Given entries:
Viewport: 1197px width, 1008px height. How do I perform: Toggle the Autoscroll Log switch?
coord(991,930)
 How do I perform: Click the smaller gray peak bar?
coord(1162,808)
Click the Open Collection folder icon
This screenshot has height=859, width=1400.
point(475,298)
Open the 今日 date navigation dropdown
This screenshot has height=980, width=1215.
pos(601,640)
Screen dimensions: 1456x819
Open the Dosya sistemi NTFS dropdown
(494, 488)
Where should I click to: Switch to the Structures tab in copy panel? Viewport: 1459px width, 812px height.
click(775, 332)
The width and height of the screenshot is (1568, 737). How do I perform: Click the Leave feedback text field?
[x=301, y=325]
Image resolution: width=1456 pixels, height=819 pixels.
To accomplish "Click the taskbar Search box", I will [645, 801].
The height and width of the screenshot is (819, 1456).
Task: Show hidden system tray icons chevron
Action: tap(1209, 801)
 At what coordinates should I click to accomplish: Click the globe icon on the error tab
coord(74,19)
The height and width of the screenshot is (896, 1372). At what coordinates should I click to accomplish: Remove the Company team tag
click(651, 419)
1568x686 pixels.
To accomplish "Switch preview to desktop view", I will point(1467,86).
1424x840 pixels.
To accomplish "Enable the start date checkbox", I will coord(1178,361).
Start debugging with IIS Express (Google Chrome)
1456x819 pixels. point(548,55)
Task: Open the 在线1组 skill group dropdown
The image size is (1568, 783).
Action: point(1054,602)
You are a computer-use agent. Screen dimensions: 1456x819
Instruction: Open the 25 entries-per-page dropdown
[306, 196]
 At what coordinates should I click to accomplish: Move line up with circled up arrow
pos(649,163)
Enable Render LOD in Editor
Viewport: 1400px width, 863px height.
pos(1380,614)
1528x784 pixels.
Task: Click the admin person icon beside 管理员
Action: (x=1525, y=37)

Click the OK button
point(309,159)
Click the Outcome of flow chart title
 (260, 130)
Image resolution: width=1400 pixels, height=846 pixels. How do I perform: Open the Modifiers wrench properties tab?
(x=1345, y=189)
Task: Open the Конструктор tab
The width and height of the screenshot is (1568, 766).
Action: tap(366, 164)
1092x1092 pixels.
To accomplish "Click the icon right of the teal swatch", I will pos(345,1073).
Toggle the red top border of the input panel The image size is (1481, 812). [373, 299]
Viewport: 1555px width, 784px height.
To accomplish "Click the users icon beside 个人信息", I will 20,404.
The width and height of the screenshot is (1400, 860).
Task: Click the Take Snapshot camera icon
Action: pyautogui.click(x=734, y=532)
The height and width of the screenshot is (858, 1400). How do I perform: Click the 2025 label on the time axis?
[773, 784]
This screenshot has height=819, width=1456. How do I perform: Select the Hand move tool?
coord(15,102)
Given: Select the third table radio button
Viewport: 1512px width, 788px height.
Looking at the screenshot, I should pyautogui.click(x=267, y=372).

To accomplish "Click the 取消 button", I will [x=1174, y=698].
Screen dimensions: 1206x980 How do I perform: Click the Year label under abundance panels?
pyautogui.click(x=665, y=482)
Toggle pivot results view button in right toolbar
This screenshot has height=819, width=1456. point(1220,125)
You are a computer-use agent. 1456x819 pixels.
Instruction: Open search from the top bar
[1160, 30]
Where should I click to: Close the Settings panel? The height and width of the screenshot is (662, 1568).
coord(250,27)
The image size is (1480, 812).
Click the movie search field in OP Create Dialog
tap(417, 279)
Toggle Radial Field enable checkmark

What to do: Each line in the material either holds the string "date" or does not. State how many do, and nothing else.

Solution for this exercise: 2